Donald Trump remains the frontrunner for the 2016 Republican presidential nomination, though support for the toxic carnie has softened in the wake of his lackluster performance at the second debate on September 16th. Concurrently, two other candidates have broken through the crowded primary field; former HP CEO Carly Fiorina, boosted by her conversely strong performance at the Reagan Presidential library, is now polling in the double digits, and pediatric neurosurgeon Ben Carson, who emerged as a sort of temperate alternative to the squalling Trump, remains in second place in the most recent round of national polls.

Meanwhile, Texas Senator Ted Cruz continues to trundle along in the mid-to-high single digits. In April, according to the polling averages at Real Clear Politics, he was briefly among the top three candidates, after Jeb Bush and Scott Walker. By July, he had dropped to eighth; for the most part, though, he has hovered around fifth place. Thus far, in other words, Cruz’s campaign is going exactly to plan. When he announced his campaign, in March, it was clear that he expected the fight for the nomination to be a war of attrition. In June, he told radio host Hugh Hewitt that his campaign was prepared for the possibility of a brokered convention. In August, reports surfaced that he had gone so far as to send a consultant to Guam, to begin working on the tiny island’s nine delegates. So far, so smart.

But in the past few weeks there have been signs that he is strategically shifting, or even retooling, in response to the apparent durability of the Trump candidacy. Burgess Everett and Katie Glueck, at Politico, report that Cruz sees the looming Congressional fight over funding for Planned Parenthood as his chance to break through:

“Every election we see campaign conservatives who talk a good game on the campaign trail, and yet haven’t walked the walk,” Cruz told POLITICO in an interview last week. “The clearest distinction is that, of the Republican candidates running, I am the only consistent conservative who on issue after issue after issue has been the same yesterday, today, tomorrow.”

### Information:
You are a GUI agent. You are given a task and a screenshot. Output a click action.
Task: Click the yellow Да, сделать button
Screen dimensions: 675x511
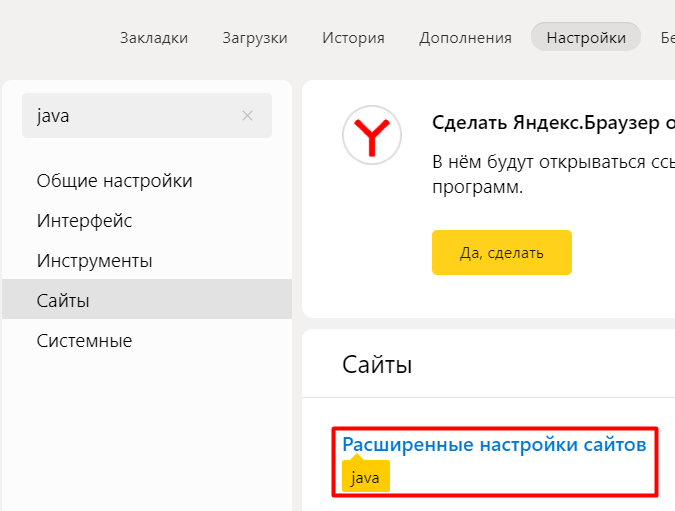502,252
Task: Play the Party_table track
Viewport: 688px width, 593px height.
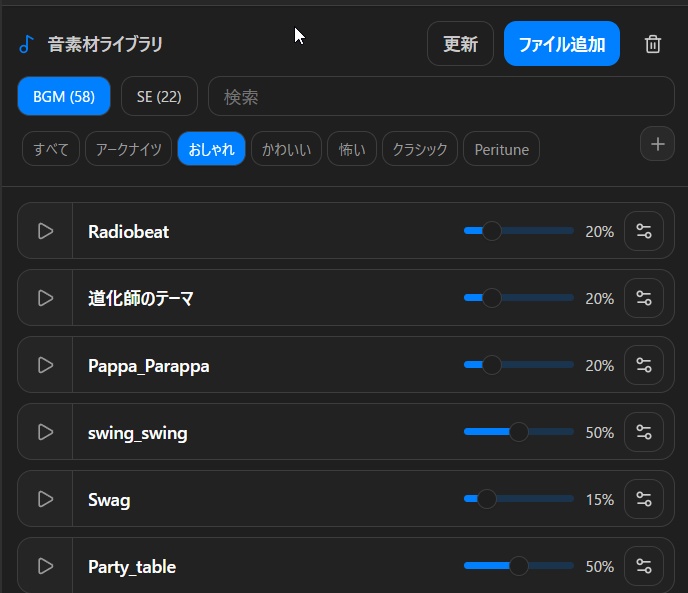Action: [x=45, y=566]
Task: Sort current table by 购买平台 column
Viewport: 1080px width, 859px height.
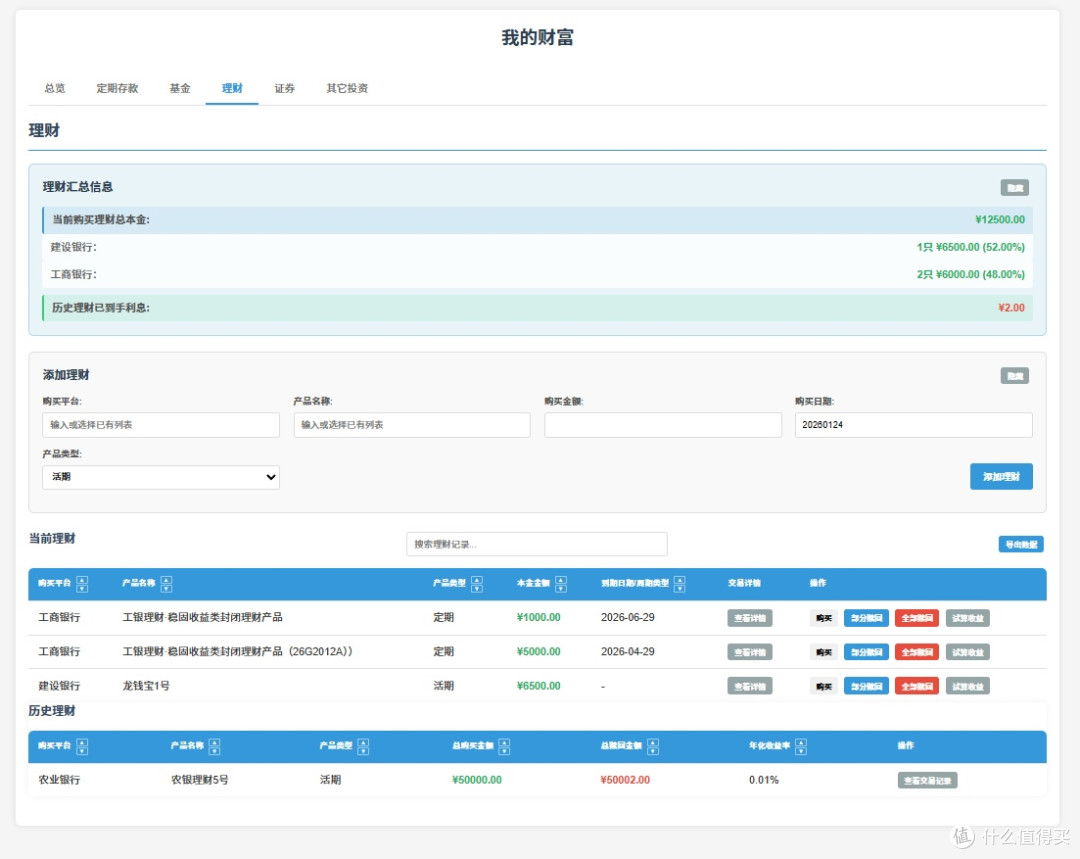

### Required actions:
• a. List every month named in the campaign text, in the order each first appears.
• b. Please transcribe the campaign text between "Donald Trump remains" and "of national polls.", inclusive.
The records are separate from the campaign text.

### Outputs for the tasks:
• a. September, April, July, March, June, August

• b.
Donald Trump remains the frontrunner for the 2016 Republican presidential nomination, though support for the toxic carnie has softened in the wake of his lackluster performance at the second debate on September 16th. Concurrently, two other candidates have broken through the crowded primary field; former HP CEO Carly Fiorina, boosted by her conversely strong performance at the Reagan Presidential library, is now polling in the double digits, and pediatric neurosurgeon Ben Carson, who emerged as a sort of temperate alternative to the squalling Trump, remains in second place in the most recent round of national polls.